== What this task involves ==
Please recast the items as a numbered list, starting at the line that contains "Screen dimensions: 349x214" and ending with the last item, both included. Leave out blank lines and pictures.

** Start of Records provided **

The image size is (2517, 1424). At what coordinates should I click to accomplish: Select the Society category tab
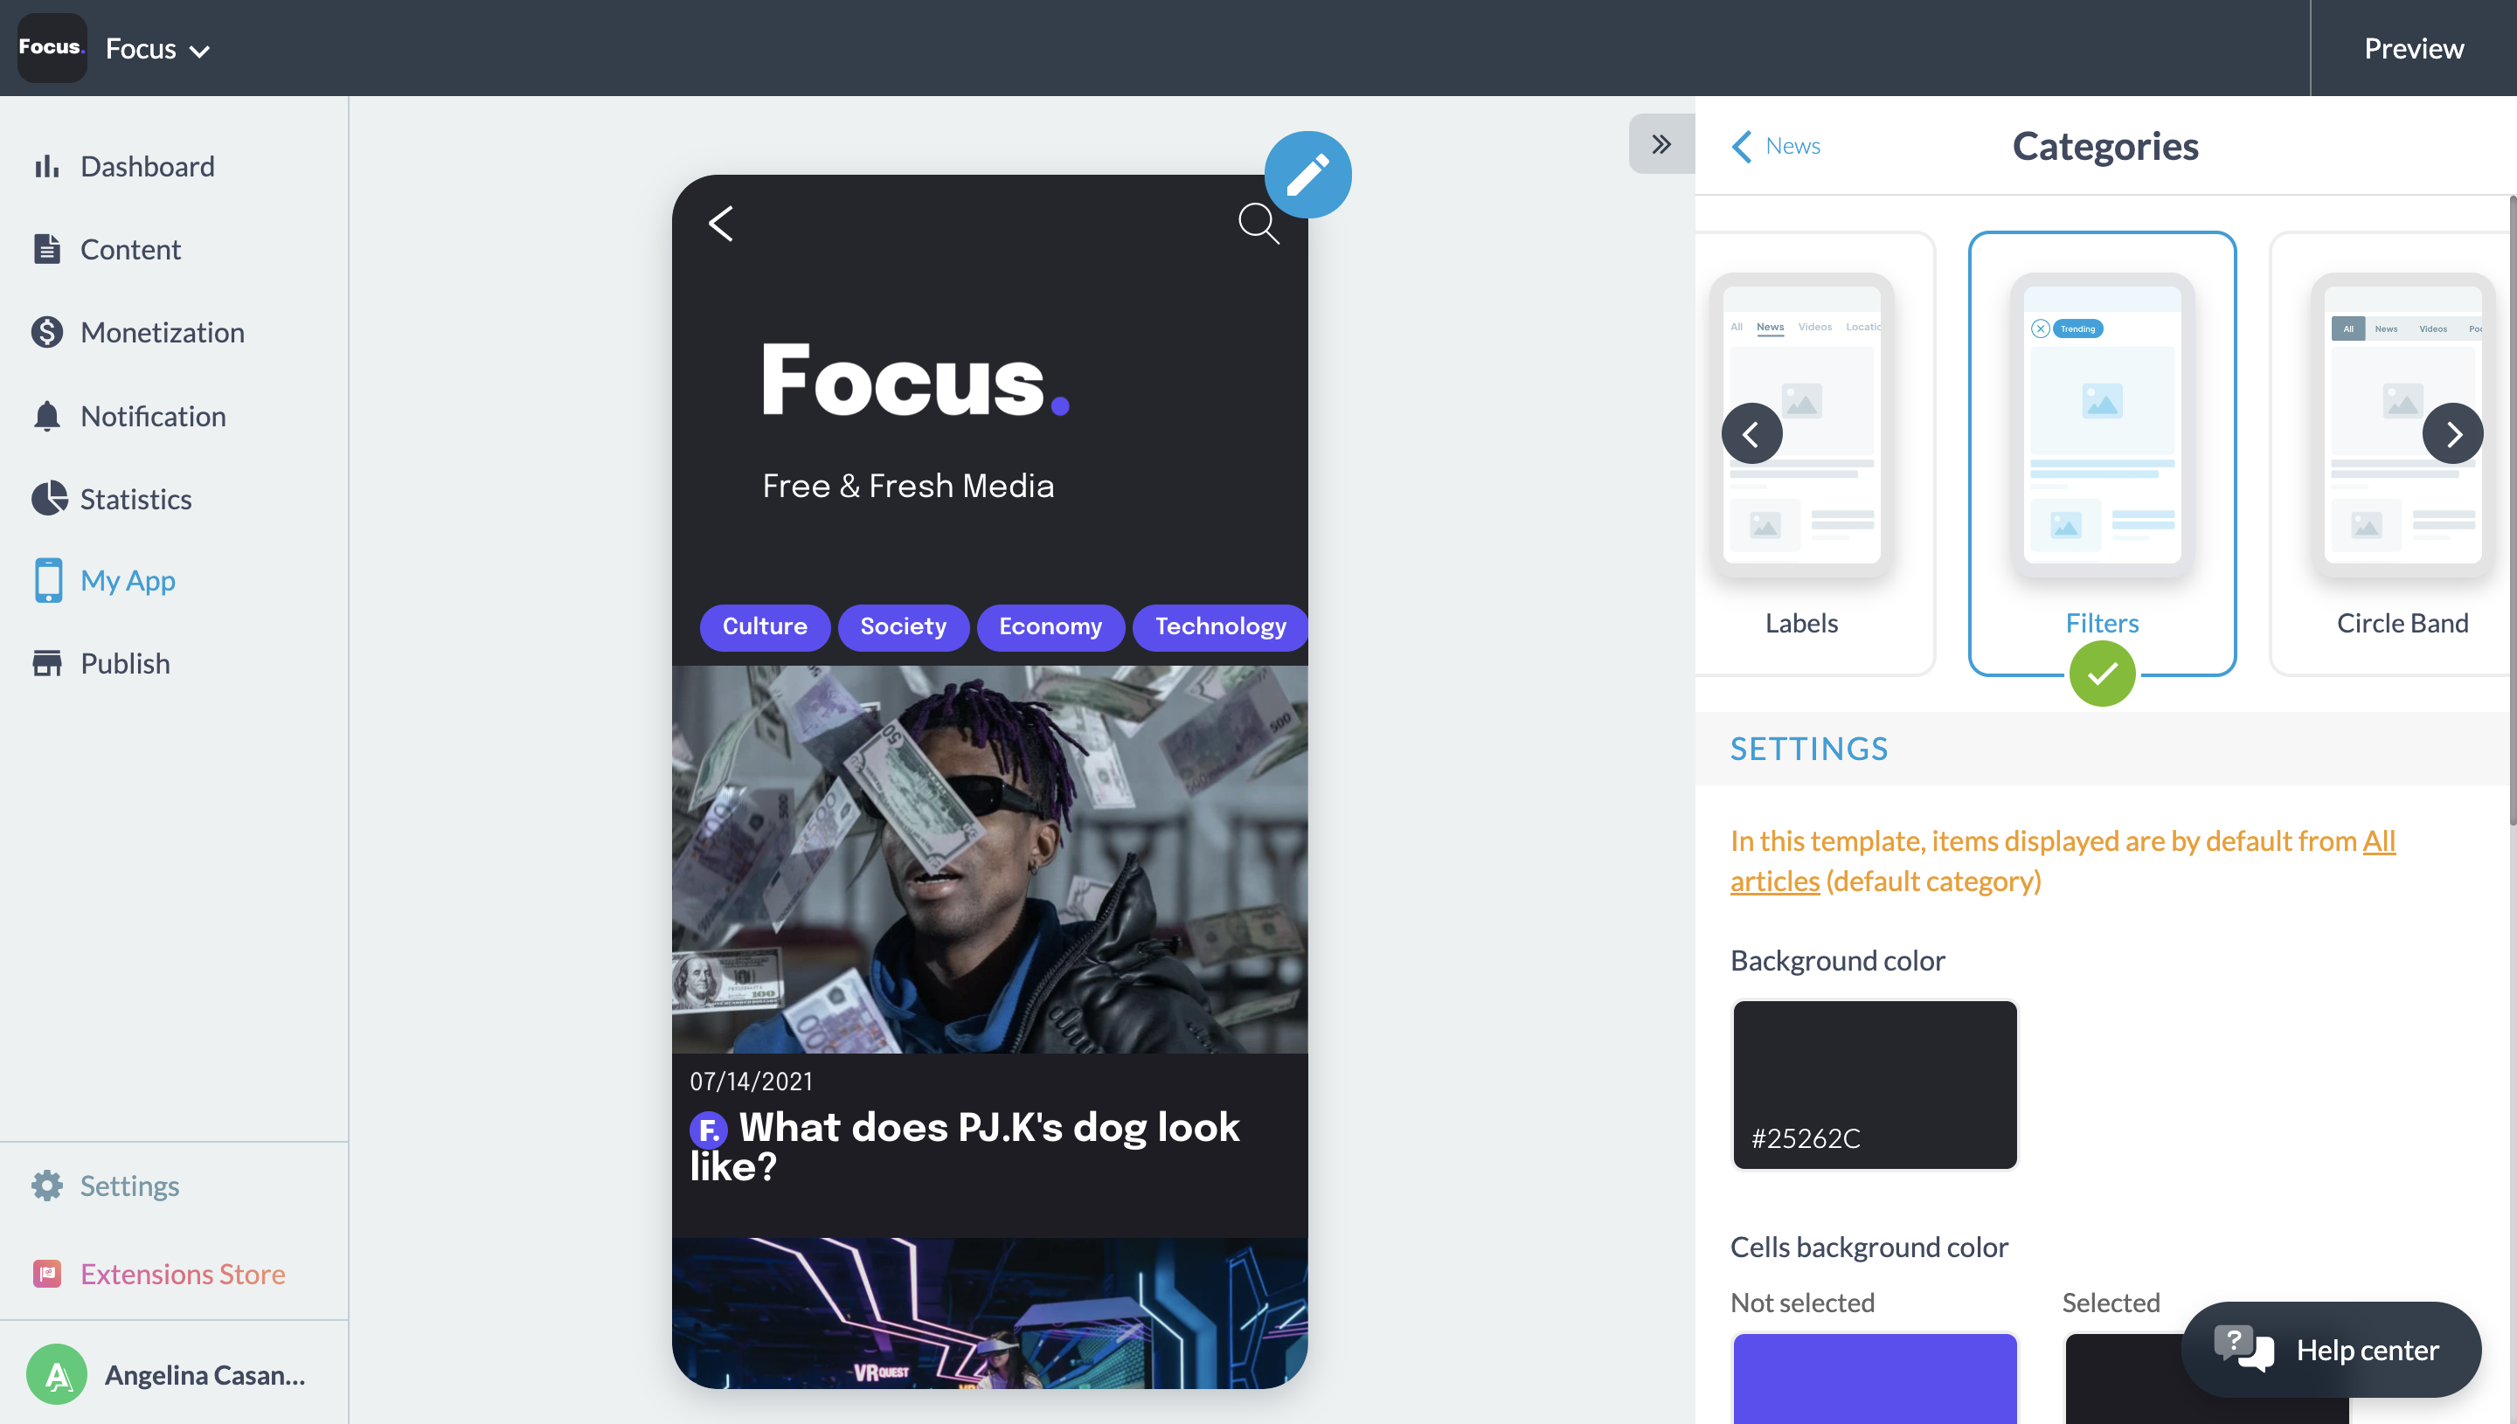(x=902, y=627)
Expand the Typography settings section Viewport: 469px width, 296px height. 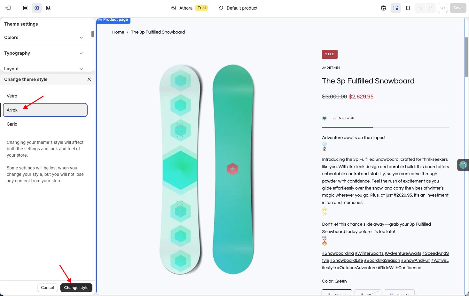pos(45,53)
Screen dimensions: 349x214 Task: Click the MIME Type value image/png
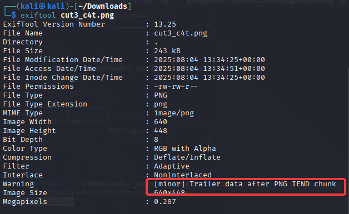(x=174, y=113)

** End of Records provided **

== Final answer ==
1. Screen dimensions: 349x214 Task: Click the MIME Type value image/png
2. (x=174, y=113)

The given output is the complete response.